Öyle bir sapkınlık biçimi var mı? Var. Hatta dünyadaki en belirleyici sapkınlık biçimlerinden biri de bu. Allah’ı, alemlerin rabbini, rabbimizi, kendi şahsımıza, kabilemize, ırkımıza, hatta dindaşlarımıza mülk edinmemiz. O’nun rahmetini başkalarından esirgememiz.
Oysa O’nun rahmeti herkesi kuşattığı gibi O’nun bu rahmetini başkasından esirgemeye de kimsenin hakkı yok. Kimsenin sadece doğduğu bir kabileden, ırktan veya milletten dolayı kendini başka milletlerden üstün görmeye hakkı yok.
Tarihte insanlar arasında belli bir görev, bir misyon, bir kaliteye tabi olmak üzere seçilmiş İsrailoğulları bu seçilmişliği dünyada ne yaparlarsa yapsınlar, kendilerine farz kılınmış kaliteden ne kadar saparlarsa sapsınlar kendilerinden alınmayacak bir müktesep hak ve özellik gibi gördüler. Allah’tan başka kimseye ibadet etmemekle emrolunmuş olma keyfiyeti üzerine kurulu bu seçilmişliği insanları kendilerine ibadet ettirmeye yönelen bir üstünlük ve kibre dönüştürdüler. Oysa seçilmelerinin gayesi insanlığa hizmetti, insanları kendilerine hizmet ettirmek değil. Seçilmelerinin gayesi insanları başka ilahlara tapmaktan menedecek bir misyonu yerine getirmekti, yoksa kendilerini tapılacak bir konuma koymak değildi.
Kur’an-ı Kerim’de Yahudilerin bu sapmaları elbette onların ne kadar kötü oldukları üzerinden onlara karşı Müslümanlarda bir nefret duygusu oluşturmak için anlatılmaz, aksine Müslümanlar da aynı hataya düşmesinler, kendilerini dünyada herkesten her halükârda üstün saymasınlar diye anlatılır.

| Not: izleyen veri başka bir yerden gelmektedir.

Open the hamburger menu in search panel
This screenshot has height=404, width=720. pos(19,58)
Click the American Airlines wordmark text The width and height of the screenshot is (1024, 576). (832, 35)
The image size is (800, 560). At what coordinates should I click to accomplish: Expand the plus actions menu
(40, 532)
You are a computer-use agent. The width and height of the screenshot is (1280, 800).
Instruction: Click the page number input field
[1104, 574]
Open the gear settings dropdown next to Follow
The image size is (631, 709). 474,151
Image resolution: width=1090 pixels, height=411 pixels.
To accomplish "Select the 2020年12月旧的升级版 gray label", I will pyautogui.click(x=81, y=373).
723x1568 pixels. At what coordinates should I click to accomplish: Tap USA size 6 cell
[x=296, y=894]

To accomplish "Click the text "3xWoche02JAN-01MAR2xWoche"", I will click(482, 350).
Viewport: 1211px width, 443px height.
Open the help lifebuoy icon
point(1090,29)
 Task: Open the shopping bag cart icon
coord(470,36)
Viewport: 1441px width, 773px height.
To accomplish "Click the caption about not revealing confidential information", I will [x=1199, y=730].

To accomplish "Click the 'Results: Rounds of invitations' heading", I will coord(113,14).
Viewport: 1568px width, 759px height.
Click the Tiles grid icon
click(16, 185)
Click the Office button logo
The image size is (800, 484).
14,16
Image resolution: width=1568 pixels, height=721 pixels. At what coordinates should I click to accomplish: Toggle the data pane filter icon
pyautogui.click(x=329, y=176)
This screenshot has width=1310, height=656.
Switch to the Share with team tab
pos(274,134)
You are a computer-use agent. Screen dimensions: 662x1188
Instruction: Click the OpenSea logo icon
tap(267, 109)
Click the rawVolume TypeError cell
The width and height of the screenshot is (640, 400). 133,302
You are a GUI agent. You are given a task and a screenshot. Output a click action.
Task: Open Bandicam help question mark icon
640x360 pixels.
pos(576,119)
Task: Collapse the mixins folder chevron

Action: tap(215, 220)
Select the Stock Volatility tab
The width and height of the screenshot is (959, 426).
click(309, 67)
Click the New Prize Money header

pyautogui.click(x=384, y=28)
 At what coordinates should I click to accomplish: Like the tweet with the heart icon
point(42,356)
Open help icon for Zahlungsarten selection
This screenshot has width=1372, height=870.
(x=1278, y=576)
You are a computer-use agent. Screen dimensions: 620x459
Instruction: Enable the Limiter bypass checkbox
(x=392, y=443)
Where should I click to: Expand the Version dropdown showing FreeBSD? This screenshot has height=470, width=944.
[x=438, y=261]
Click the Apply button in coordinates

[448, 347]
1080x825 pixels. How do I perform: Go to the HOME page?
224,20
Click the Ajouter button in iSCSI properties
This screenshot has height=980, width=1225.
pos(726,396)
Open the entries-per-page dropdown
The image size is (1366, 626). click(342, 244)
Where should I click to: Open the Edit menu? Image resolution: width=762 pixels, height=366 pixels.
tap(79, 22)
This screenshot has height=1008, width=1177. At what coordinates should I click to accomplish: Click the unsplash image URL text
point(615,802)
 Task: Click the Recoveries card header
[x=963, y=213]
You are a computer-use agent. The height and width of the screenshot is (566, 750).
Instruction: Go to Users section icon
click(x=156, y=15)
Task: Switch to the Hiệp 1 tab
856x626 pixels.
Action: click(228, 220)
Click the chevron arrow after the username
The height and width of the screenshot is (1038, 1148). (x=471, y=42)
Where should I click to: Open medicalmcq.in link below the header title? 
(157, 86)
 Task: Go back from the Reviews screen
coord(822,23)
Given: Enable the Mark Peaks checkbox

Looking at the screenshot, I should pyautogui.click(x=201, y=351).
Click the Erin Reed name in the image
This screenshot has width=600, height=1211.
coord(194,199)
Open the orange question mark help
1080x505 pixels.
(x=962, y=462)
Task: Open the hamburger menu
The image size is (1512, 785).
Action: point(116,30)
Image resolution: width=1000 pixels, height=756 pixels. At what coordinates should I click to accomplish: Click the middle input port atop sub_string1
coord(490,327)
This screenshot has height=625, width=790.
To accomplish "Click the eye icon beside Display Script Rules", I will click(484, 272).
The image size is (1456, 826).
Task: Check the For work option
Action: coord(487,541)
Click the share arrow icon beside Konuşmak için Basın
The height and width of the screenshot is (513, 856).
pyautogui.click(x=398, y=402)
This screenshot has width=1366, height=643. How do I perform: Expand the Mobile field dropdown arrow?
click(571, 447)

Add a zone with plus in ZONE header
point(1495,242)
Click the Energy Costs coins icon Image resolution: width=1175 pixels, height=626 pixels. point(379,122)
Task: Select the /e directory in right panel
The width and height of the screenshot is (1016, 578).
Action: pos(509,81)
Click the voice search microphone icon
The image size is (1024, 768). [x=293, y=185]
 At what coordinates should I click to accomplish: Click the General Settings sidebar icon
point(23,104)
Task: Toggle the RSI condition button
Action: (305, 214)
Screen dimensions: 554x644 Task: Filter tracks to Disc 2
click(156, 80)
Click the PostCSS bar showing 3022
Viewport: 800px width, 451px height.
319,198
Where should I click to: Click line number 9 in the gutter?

Nitekim Müslümanlar arasından da Yahudilerin saptıkları biçimde sapma eğilimini taşıyanlar çıkabiliyor. “Hizmet” diye yola koyulup neticede bütün insanlara, aslında sadece diğer Müslümanlara, “kendilerine hizmet” rolü yazan kibirli bir oyun kurucusu olarak gören, kendi yollarını Müslümanların yolundan ayıran müstağni bir seçkinciliğe dönüştürenler oldu. Bu sapmayı sadece FETÖ’ye özgü de görmemek lazım. Bu her dönem kendini tekrarlayabilecek bir cahili zihniyetten türer. O yüzden sadece eğitim değil, aynı zamanda teyakkuz da şart.
Kurbanın gerçek anlamda yaşanması, İbrahim’in tecrübesi ile hemhal olunarak uygulanması bu sapma biçimine karşı güçlü bir bağışıklık kazandırır.
«««
Kurban yaklaşıyor bize ve biz bu yıl Hac vesilesiyle dünyanın her yanından Müslümanların buluşacağı Arafat’a yaklaşıyoruz.
Arafat’tan önce ilk durak Mekke.
Mekke her yıl bir önceki yıla göre fiziksel olarak daha da değişiyor. Üzerinde ifa edilen ibadetler ve ameller planında hiçbir şeyin değişmediği, her şeyin dört bin yıldır aynı şekilde tekrarlandığı bir sahne olarak kendisi fiziksel olarak bir seneden bir seneye aynı kalmayacak şekilde sürekli bir değişim halinde.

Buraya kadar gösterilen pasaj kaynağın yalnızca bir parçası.